[Registros de ubicación de palabras y elementos]
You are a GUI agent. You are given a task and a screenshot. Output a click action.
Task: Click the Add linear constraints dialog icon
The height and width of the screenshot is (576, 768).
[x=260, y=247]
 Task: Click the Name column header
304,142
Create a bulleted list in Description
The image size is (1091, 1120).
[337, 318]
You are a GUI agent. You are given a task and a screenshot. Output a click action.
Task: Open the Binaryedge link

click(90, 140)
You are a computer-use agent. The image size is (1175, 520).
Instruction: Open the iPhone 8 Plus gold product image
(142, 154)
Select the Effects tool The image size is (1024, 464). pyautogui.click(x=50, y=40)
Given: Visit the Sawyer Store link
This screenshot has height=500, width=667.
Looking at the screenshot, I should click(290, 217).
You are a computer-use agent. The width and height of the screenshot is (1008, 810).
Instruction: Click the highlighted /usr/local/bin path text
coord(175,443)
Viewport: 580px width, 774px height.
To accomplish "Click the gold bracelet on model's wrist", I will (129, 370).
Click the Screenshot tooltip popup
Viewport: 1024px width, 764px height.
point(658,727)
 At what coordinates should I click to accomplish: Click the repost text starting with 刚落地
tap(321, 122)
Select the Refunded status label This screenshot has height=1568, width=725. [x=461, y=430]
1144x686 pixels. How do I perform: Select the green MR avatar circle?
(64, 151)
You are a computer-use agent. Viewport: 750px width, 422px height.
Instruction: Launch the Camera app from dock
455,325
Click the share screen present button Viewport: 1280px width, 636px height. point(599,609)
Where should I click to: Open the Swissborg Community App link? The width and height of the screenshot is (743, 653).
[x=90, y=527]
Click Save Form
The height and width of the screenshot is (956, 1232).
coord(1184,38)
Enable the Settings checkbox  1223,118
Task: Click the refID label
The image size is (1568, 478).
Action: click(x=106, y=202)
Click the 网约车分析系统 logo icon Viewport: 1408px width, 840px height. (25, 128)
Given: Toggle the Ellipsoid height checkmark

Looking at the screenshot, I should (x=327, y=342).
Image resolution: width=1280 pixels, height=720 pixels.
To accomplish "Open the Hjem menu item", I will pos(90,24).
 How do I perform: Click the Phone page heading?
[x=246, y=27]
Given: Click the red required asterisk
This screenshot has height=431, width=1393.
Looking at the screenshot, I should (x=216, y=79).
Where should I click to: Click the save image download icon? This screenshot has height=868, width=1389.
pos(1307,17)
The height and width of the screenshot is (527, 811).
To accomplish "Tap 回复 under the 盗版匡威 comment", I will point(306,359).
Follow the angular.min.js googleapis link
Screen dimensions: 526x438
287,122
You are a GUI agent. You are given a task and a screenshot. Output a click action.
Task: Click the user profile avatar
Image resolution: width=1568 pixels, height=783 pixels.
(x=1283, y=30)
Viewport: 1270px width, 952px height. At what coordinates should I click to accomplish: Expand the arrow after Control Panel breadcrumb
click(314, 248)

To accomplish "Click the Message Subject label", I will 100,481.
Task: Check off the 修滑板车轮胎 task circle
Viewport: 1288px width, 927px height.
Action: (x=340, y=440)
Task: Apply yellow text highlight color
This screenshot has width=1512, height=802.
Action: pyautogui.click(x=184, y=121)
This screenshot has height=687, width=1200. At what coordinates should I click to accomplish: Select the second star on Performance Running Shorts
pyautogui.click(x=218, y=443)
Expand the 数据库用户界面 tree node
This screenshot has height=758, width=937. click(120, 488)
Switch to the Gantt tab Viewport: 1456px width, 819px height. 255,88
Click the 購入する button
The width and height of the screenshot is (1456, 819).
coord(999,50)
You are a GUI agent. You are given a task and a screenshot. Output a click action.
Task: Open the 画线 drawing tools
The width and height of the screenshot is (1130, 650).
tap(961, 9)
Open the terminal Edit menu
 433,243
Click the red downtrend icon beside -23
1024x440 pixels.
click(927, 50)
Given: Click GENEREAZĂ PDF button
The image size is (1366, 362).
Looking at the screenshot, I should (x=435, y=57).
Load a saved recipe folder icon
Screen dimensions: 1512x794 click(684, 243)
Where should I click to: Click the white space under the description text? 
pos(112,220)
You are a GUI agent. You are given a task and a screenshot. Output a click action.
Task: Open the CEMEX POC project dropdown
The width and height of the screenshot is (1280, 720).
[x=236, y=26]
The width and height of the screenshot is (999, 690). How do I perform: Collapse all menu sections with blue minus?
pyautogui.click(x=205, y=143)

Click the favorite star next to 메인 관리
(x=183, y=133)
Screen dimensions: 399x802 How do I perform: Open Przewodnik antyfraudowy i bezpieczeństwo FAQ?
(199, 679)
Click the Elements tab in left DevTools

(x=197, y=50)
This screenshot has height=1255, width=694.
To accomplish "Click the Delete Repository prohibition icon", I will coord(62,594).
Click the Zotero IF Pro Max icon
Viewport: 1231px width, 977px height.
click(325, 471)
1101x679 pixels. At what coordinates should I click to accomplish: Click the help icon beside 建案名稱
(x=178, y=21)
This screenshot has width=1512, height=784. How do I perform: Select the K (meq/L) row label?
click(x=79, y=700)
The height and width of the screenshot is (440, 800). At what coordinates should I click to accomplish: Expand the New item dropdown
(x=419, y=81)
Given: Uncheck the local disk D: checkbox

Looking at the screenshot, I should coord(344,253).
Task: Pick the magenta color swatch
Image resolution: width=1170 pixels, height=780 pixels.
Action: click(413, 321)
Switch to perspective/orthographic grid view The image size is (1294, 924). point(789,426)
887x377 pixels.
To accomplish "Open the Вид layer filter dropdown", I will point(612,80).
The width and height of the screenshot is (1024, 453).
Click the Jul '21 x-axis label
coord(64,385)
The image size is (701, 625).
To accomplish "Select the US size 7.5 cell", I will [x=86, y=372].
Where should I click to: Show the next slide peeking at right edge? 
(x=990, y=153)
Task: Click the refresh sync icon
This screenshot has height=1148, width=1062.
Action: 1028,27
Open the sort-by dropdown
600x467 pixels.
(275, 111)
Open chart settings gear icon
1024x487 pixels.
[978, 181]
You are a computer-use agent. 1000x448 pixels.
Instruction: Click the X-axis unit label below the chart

_REQUISITOS DEL EJERCICIO:_ Reescala las líneas que van desde el comienzo de los registros hasta la línea con "Select the Effects", incluida esta, y no copies ninguna otra; reprodúcelas completas, sin omitir nada de su texto. Multiplica por 2,2 solo las coordenadas de las respuestas y redondéalas al entero más cercano, con las mitades hacia arriba.

_RESULTADO DE LA TAREA:_
You are a GUI agent. You are given a task and a screenshot. Output a click action.
Task: Click the Add linear constraints dialog icon
The height and width of the screenshot is (576, 768).
[x=572, y=543]
 Task: Click the Name column header
669,312
Create a bulleted list in Description
The image size is (1091, 1120).
[741, 700]
You are a GUI agent. You are given a task and a screenshot. Output a click action.
Task: Open the Binaryedge link

click(198, 308)
You are a computer-use agent. The image size is (1175, 520).
Instruction: Open the iPhone 8 Plus gold product image
(312, 339)
Select the Effects tool The image size is (1024, 464). pyautogui.click(x=110, y=88)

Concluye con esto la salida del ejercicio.